[Rows on where targets show up]
◇ ◇ ◇ ◇
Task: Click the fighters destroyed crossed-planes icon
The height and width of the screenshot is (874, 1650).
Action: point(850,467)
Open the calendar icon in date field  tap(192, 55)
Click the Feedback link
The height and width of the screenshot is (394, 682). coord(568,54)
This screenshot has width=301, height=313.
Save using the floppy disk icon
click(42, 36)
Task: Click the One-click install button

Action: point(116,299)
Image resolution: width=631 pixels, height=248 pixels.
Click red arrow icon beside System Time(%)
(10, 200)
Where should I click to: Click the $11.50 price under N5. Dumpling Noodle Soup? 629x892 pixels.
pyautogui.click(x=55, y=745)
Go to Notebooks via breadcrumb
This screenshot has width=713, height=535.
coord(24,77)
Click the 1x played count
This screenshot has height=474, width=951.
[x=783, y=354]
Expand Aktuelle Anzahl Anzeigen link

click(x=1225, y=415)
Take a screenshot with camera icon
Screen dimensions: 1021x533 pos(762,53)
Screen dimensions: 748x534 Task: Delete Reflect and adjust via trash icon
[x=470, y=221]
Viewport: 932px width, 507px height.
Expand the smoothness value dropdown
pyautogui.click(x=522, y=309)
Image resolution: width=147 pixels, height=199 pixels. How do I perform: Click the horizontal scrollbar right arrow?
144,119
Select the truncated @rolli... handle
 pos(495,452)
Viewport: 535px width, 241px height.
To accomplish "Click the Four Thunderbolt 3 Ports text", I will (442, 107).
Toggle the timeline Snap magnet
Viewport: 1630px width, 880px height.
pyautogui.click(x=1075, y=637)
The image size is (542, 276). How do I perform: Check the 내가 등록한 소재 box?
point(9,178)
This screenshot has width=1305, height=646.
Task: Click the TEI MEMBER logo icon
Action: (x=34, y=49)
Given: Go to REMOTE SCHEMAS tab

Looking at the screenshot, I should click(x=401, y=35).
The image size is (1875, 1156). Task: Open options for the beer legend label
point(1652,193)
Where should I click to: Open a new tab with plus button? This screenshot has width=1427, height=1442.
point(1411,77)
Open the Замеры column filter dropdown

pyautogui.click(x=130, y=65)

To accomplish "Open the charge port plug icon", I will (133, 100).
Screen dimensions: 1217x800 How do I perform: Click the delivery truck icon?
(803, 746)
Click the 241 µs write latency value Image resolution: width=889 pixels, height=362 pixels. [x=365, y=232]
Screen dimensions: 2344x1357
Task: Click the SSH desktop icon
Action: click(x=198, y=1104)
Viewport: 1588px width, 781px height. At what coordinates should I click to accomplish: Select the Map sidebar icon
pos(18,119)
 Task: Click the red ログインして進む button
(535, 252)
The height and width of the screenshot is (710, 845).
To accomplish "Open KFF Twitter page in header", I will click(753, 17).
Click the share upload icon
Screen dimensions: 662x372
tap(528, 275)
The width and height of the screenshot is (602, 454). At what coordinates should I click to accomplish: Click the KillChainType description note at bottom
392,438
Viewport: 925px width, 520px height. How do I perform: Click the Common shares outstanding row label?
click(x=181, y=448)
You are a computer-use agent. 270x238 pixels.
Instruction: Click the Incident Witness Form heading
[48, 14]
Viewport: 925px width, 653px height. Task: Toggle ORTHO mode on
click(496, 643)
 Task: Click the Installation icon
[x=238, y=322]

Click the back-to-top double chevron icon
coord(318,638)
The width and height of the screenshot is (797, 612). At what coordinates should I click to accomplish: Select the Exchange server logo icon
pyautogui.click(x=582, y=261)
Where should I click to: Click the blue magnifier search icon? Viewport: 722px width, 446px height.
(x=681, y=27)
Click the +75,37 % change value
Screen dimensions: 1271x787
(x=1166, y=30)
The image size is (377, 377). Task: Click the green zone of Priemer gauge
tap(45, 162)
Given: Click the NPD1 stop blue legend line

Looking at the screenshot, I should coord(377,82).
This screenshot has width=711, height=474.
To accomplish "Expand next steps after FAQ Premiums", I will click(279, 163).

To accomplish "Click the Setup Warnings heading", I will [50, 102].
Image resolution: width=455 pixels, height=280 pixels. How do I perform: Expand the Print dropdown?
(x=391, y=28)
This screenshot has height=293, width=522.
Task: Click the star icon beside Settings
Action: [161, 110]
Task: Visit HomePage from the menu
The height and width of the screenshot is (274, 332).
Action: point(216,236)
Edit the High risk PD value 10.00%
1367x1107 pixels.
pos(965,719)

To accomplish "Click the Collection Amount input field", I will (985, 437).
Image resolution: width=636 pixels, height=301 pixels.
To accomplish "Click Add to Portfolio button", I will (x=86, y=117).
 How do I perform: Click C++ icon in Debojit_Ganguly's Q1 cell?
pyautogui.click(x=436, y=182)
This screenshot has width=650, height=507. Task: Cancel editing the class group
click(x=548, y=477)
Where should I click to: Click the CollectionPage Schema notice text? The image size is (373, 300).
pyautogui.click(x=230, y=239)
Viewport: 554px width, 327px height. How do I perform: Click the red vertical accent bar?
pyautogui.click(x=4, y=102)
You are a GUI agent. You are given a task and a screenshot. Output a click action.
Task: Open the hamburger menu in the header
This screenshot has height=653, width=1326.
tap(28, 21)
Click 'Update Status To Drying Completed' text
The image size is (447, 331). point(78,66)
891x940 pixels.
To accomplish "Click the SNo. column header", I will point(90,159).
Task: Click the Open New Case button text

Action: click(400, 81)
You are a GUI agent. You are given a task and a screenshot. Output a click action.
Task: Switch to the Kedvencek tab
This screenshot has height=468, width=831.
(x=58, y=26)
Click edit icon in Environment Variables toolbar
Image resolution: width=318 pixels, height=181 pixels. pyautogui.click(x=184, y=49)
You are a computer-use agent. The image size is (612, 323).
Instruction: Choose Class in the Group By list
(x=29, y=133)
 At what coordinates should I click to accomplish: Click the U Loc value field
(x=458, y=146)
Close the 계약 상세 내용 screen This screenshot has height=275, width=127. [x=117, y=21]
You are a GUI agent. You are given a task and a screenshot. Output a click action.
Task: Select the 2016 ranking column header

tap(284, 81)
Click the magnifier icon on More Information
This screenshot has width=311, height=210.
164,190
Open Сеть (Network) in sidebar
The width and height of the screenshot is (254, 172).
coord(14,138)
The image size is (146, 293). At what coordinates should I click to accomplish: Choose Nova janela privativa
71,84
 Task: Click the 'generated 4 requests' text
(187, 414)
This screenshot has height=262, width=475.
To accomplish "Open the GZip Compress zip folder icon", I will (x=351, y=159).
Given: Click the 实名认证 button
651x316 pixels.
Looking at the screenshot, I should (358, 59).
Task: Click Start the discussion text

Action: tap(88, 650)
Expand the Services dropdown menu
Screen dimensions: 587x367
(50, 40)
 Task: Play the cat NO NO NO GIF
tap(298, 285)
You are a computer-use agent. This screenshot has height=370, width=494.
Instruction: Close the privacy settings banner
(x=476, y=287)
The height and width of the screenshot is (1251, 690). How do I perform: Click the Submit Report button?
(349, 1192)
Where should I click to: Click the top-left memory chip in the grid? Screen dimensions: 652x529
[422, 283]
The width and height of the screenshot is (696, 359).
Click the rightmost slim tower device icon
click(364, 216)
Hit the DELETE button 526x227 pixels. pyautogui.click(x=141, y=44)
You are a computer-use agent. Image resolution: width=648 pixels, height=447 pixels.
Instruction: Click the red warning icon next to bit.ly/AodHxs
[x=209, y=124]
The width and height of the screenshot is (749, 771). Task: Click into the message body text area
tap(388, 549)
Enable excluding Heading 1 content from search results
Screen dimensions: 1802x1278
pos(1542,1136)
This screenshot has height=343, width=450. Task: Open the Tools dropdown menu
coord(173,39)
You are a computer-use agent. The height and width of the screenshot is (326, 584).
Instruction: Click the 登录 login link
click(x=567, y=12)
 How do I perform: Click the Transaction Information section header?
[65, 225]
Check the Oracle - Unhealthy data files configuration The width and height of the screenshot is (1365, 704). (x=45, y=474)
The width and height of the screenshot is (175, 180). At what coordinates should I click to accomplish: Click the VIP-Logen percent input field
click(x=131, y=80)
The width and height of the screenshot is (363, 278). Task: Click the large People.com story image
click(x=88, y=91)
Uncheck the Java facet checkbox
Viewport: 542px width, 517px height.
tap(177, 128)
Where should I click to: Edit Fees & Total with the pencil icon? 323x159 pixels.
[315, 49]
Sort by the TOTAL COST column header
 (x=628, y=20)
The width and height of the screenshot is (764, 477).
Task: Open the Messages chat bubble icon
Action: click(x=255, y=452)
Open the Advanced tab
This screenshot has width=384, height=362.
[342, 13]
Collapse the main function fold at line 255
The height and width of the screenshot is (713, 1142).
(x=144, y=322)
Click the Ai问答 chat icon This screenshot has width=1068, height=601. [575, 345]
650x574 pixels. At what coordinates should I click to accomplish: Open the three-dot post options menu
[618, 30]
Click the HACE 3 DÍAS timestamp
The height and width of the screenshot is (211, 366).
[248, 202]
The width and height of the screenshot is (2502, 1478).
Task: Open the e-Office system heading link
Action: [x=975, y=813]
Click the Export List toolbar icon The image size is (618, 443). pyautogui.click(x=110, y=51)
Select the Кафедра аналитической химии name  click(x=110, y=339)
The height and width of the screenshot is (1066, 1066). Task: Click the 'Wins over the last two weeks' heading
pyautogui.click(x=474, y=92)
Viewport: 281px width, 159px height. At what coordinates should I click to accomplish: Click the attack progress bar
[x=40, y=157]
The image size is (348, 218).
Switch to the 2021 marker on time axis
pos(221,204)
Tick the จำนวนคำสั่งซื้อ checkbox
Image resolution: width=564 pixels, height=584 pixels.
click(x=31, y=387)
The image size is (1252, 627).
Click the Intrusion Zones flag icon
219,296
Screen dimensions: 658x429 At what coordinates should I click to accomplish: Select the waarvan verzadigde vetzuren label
◇ ◇ ◇ ◇
▸ BRIEF:
Locate every line of the material above that contains the word "button", and copy each of those lines in full.

▸ TASK SOLUTION:
Task: Click the One-click install button
Where should I click to: Open a new tab with plus button? This screenshot has width=1427, height=1442.
 Task: Click the red ログインして進む button
To accomplish "Click Add to Portfolio button", I will (x=86, y=117).
Task: Click the Open New Case button text
Given: Click the 实名认证 button
The height and width of the screenshot is (1251, 690). How do I perform: Click the Submit Report button?
Hit the DELETE button 526x227 pixels. pyautogui.click(x=141, y=44)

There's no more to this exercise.